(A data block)
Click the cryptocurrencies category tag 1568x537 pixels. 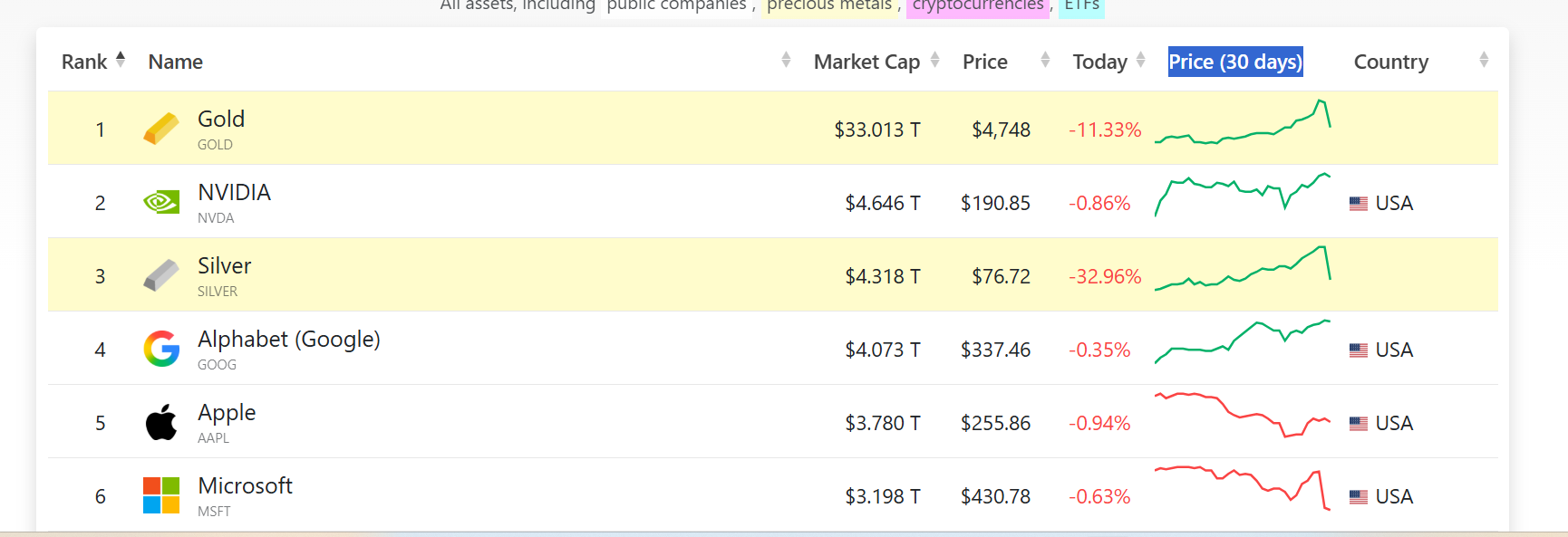(x=977, y=5)
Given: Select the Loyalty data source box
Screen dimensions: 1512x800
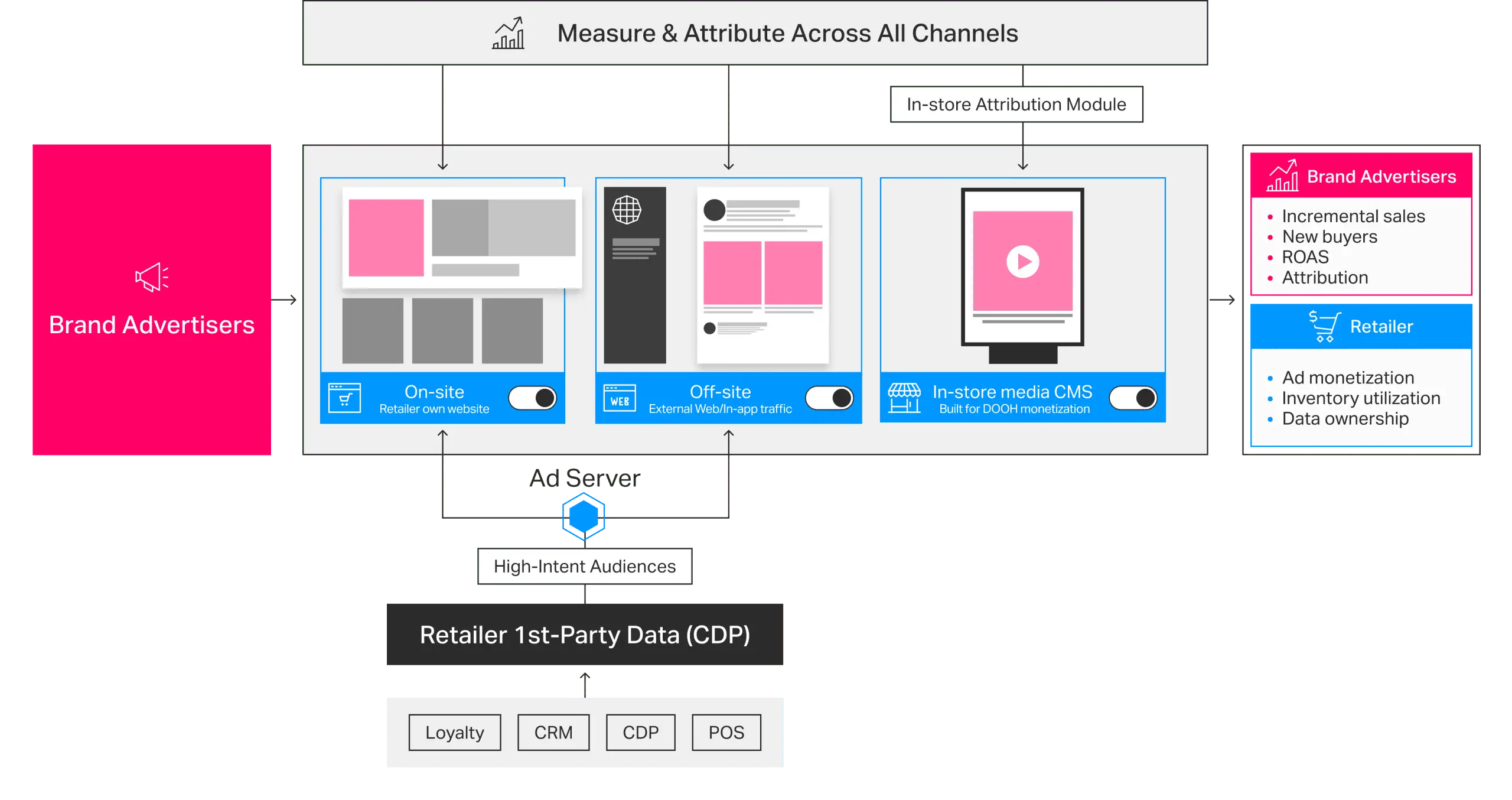Looking at the screenshot, I should [455, 733].
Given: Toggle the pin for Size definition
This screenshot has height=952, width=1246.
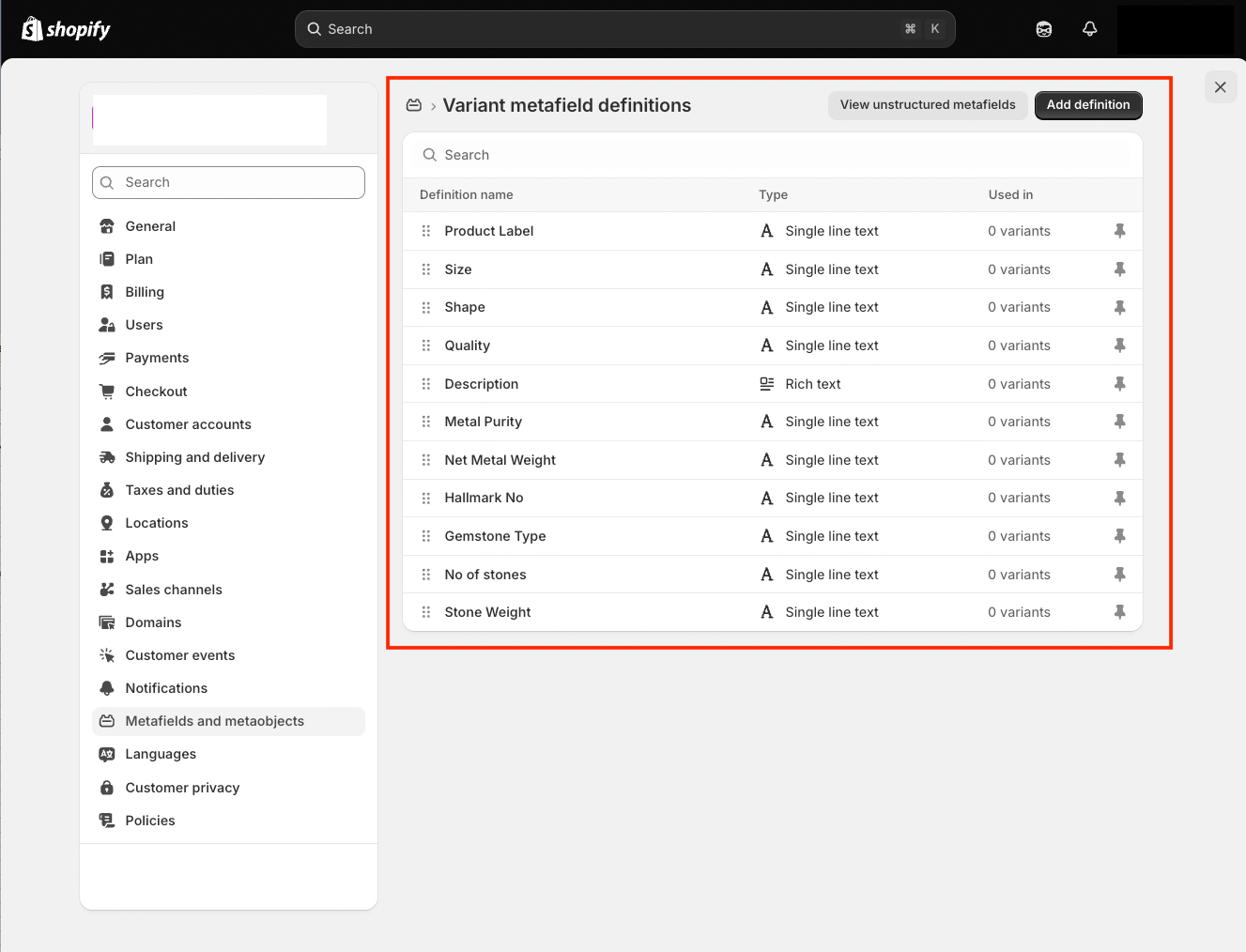Looking at the screenshot, I should click(1120, 269).
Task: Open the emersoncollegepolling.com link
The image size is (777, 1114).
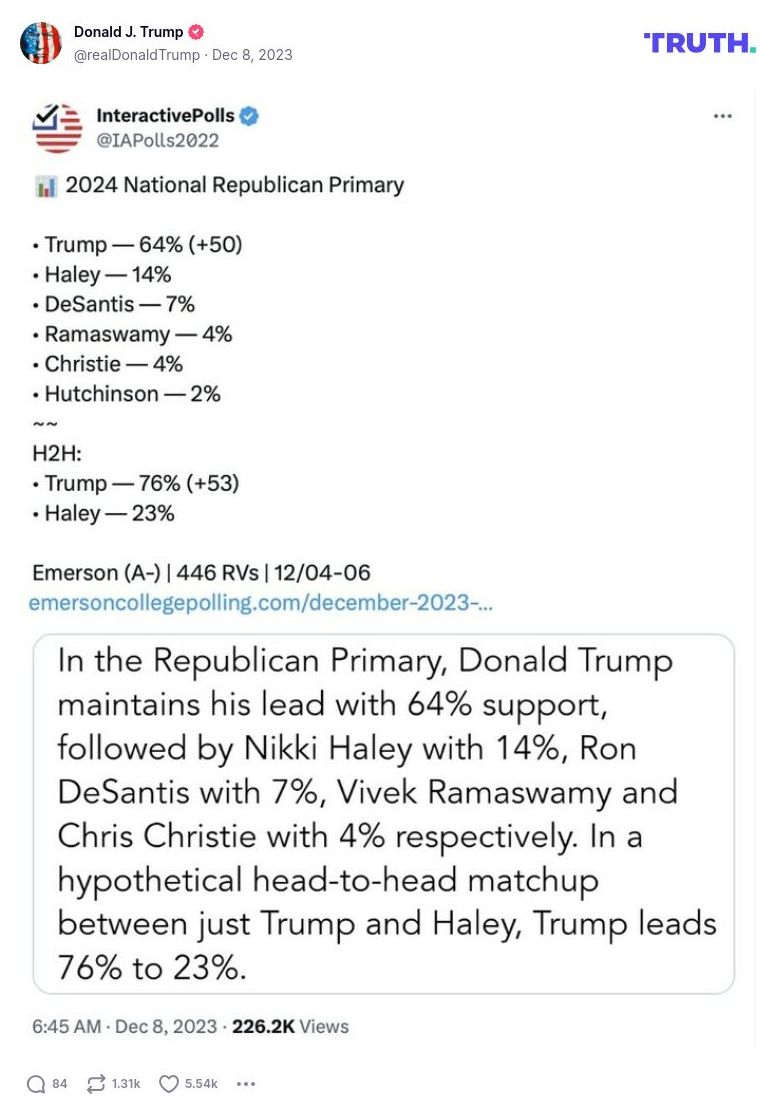Action: [x=260, y=603]
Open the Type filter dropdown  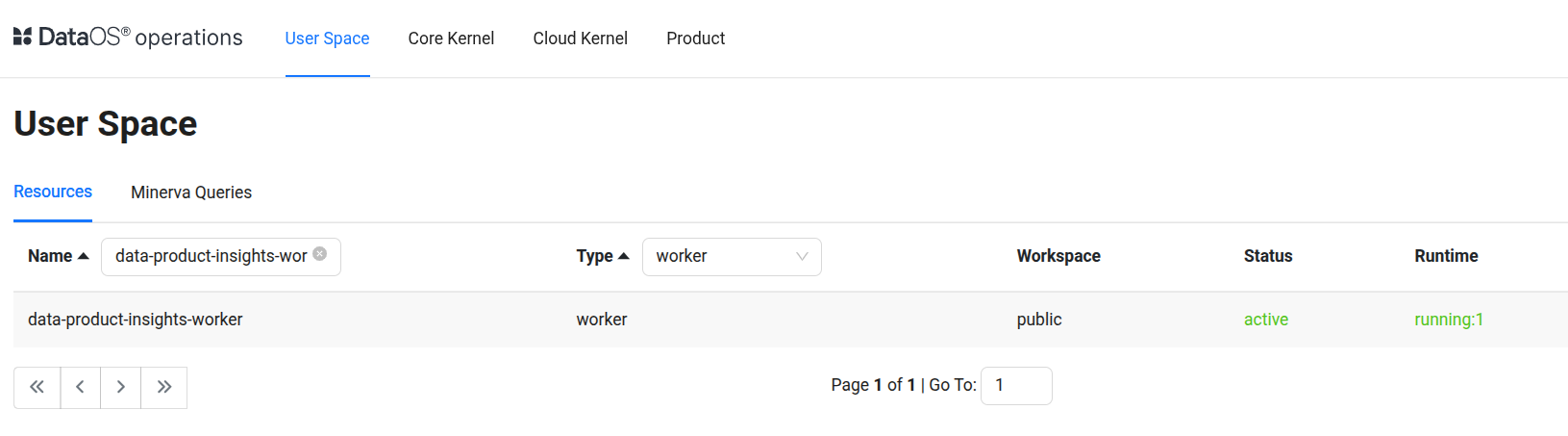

→ **WHAT IS NEEDED**
Please convert the lines above, from the one containing "Task: Open the emersoncollegepolling.com link" through the end of the data block, into a JSON list of strings with one string per line. Skip blank lines and leave the pictures out.

→ **WRITTEN ANSWER**
[
  "Task: Open the emersoncollegepolling.com link",
  "The image size is (777, 1114).",
  "Action: [x=260, y=603]",
  "Open the Type filter dropdown  "
]